§ **Dataset excerpts**
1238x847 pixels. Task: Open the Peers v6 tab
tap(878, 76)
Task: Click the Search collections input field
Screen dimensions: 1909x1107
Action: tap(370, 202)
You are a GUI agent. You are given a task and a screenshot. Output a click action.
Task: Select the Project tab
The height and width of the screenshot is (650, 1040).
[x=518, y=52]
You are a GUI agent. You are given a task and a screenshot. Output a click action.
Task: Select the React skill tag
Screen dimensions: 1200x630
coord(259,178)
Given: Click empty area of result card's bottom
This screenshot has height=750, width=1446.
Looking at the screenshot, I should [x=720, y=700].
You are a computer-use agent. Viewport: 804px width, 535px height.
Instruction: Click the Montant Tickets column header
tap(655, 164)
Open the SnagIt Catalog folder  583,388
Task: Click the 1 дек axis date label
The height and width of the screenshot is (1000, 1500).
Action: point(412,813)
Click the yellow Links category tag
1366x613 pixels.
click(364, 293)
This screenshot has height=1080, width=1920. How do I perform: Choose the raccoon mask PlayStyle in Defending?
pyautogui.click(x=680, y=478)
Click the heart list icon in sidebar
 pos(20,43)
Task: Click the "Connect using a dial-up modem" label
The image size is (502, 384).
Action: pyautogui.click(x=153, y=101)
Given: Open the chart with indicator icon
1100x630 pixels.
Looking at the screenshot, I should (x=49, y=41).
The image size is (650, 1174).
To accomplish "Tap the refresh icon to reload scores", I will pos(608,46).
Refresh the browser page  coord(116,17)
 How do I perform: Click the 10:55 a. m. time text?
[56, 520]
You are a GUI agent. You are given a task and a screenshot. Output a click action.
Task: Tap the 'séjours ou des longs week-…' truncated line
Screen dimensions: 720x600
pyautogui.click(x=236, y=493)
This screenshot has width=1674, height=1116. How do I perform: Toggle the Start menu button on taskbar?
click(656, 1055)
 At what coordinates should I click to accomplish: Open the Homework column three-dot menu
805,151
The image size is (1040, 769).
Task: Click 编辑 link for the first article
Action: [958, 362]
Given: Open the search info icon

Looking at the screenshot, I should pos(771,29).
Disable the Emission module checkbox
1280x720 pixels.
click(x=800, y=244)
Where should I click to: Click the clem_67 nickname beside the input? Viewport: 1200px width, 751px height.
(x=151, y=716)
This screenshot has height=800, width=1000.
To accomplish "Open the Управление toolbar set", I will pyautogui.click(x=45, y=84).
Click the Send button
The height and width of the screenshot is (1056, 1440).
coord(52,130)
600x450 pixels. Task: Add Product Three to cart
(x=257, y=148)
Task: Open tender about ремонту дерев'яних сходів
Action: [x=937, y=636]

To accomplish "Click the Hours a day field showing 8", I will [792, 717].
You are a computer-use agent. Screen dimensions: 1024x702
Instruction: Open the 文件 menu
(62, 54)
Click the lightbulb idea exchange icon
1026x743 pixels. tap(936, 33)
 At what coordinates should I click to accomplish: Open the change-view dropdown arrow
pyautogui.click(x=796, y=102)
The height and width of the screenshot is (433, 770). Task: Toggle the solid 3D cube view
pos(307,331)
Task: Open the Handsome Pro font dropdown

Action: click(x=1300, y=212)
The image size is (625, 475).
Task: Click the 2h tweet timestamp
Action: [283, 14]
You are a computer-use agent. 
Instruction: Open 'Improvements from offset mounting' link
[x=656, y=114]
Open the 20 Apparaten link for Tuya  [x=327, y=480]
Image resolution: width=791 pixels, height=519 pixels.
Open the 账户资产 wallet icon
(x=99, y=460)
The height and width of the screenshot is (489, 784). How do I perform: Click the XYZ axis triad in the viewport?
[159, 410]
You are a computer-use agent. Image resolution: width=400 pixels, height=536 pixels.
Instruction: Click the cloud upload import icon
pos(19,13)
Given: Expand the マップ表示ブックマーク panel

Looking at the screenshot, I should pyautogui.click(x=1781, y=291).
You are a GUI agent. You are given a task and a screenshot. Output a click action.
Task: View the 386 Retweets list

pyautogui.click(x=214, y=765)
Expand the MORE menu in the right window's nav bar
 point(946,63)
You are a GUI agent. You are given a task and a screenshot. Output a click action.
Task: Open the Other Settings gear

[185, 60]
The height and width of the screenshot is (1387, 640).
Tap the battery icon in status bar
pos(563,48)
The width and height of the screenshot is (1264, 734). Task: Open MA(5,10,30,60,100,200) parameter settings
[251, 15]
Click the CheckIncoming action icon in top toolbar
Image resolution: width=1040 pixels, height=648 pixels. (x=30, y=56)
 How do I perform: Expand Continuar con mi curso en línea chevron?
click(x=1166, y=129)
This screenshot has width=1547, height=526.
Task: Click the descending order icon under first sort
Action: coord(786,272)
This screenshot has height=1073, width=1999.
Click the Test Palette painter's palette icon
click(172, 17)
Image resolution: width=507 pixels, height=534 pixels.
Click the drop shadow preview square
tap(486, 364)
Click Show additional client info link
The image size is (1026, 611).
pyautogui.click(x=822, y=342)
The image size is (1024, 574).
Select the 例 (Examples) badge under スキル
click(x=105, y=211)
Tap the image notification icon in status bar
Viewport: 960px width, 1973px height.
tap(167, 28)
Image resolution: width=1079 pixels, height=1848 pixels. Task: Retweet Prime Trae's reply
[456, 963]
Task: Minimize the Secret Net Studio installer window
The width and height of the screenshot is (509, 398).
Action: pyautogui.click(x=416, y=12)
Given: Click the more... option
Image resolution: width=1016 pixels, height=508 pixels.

§ **Exercise description**
Retype all of the material, exactly as written.

§ **Solution below**
1238x847 pixels. Task: Open the Peers v6 tab
tap(878, 76)
Task: Click the Search collections input field
Screen dimensions: 1909x1107
Action: tap(370, 202)
You are a GUI agent. You are given a task and a screenshot. Output a click action.
Task: Select the Project tab
The height and width of the screenshot is (650, 1040).
[x=518, y=52]
You are a GUI agent. You are given a task and a screenshot. Output a click action.
Task: Select the React skill tag
Screen dimensions: 1200x630
coord(259,178)
Given: Click empty area of result card's bottom
This screenshot has height=750, width=1446.
Looking at the screenshot, I should [x=720, y=700].
You are a computer-use agent. Viewport: 804px width, 535px height.
Instruction: Click the Montant Tickets column header
tap(655, 164)
Open the SnagIt Catalog folder  583,388
Task: Click the 1 дек axis date label
The height and width of the screenshot is (1000, 1500).
Action: point(412,813)
Click the yellow Links category tag
1366x613 pixels.
click(364, 293)
This screenshot has height=1080, width=1920. How do I perform: Choose the raccoon mask PlayStyle in Defending?
pyautogui.click(x=680, y=478)
Click the heart list icon in sidebar
 pos(20,43)
Task: Click the "Connect using a dial-up modem" label
The image size is (502, 384).
Action: pyautogui.click(x=153, y=101)
Given: Open the chart with indicator icon
1100x630 pixels.
Looking at the screenshot, I should (x=49, y=41).
The image size is (650, 1174).
To accomplish "Tap the refresh icon to reload scores", I will pos(608,46).
Refresh the browser page  coord(116,17)
 How do I perform: Click the 10:55 a. m. time text?
[56, 520]
You are a GUI agent. You are given a task and a screenshot. Output a click action.
Task: Tap the 'séjours ou des longs week-…' truncated line
Screen dimensions: 720x600
pyautogui.click(x=236, y=493)
This screenshot has width=1674, height=1116. How do I perform: Toggle the Start menu button on taskbar?
click(656, 1055)
 At what coordinates should I click to accomplish: Open the Homework column three-dot menu
805,151
The image size is (1040, 769).
Task: Click 编辑 link for the first article
Action: [958, 362]
Given: Open the search info icon

Looking at the screenshot, I should pos(771,29).
Disable the Emission module checkbox
1280x720 pixels.
click(x=800, y=244)
Where should I click to: Click the clem_67 nickname beside the input? Viewport: 1200px width, 751px height.
(x=151, y=716)
This screenshot has height=800, width=1000.
To accomplish "Open the Управление toolbar set", I will pyautogui.click(x=45, y=84).
Click the Send button
The height and width of the screenshot is (1056, 1440).
coord(52,130)
600x450 pixels. Task: Add Product Three to cart
(x=257, y=148)
Task: Open tender about ремонту дерев'яних сходів
Action: [x=937, y=636]

To accomplish "Click the Hours a day field showing 8", I will [792, 717].
You are a computer-use agent. Screen dimensions: 1024x702
Instruction: Open the 文件 menu
(62, 54)
Click the lightbulb idea exchange icon
1026x743 pixels. tap(936, 33)
 At what coordinates should I click to accomplish: Open the change-view dropdown arrow
pyautogui.click(x=796, y=102)
The height and width of the screenshot is (433, 770). Task: Toggle the solid 3D cube view
pos(307,331)
Task: Open the Handsome Pro font dropdown

Action: click(x=1300, y=212)
The image size is (625, 475).
Task: Click the 2h tweet timestamp
Action: [283, 14]
You are a computer-use agent. 
Instruction: Open 'Improvements from offset mounting' link
[x=656, y=114]
Open the 20 Apparaten link for Tuya  [x=327, y=480]
Image resolution: width=791 pixels, height=519 pixels.
Open the 账户资产 wallet icon
(x=99, y=460)
The height and width of the screenshot is (489, 784). How do I perform: Click the XYZ axis triad in the viewport?
[159, 410]
You are a computer-use agent. Image resolution: width=400 pixels, height=536 pixels.
Instruction: Click the cloud upload import icon
pos(19,13)
Given: Expand the マップ表示ブックマーク panel

Looking at the screenshot, I should pyautogui.click(x=1781, y=291).
You are a GUI agent. You are given a task and a screenshot. Output a click action.
Task: View the 386 Retweets list

pyautogui.click(x=214, y=765)
Expand the MORE menu in the right window's nav bar
 point(946,63)
You are a GUI agent. You are given a task and a screenshot. Output a click action.
Task: Open the Other Settings gear

[185, 60]
The height and width of the screenshot is (1387, 640).
Tap the battery icon in status bar
pos(563,48)
The width and height of the screenshot is (1264, 734). Task: Open MA(5,10,30,60,100,200) parameter settings
[251, 15]
Click the CheckIncoming action icon in top toolbar
Image resolution: width=1040 pixels, height=648 pixels. (x=30, y=56)
 How do I perform: Expand Continuar con mi curso en línea chevron?
click(x=1166, y=129)
This screenshot has width=1547, height=526.
Task: Click the descending order icon under first sort
Action: coord(786,272)
This screenshot has height=1073, width=1999.
Click the Test Palette painter's palette icon
click(172, 17)
Image resolution: width=507 pixels, height=534 pixels.
Click the drop shadow preview square
tap(486, 364)
Click Show additional client info link
The image size is (1026, 611).
pyautogui.click(x=822, y=342)
The image size is (1024, 574).
Select the 例 (Examples) badge under スキル
click(x=105, y=211)
Tap the image notification icon in status bar
Viewport: 960px width, 1973px height.
tap(167, 28)
Image resolution: width=1079 pixels, height=1848 pixels. Task: Retweet Prime Trae's reply
[456, 963]
Task: Minimize the Secret Net Studio installer window
The width and height of the screenshot is (509, 398).
Action: pyautogui.click(x=416, y=12)
Given: Click the more... option
Image resolution: width=1016 pixels, height=508 pixels.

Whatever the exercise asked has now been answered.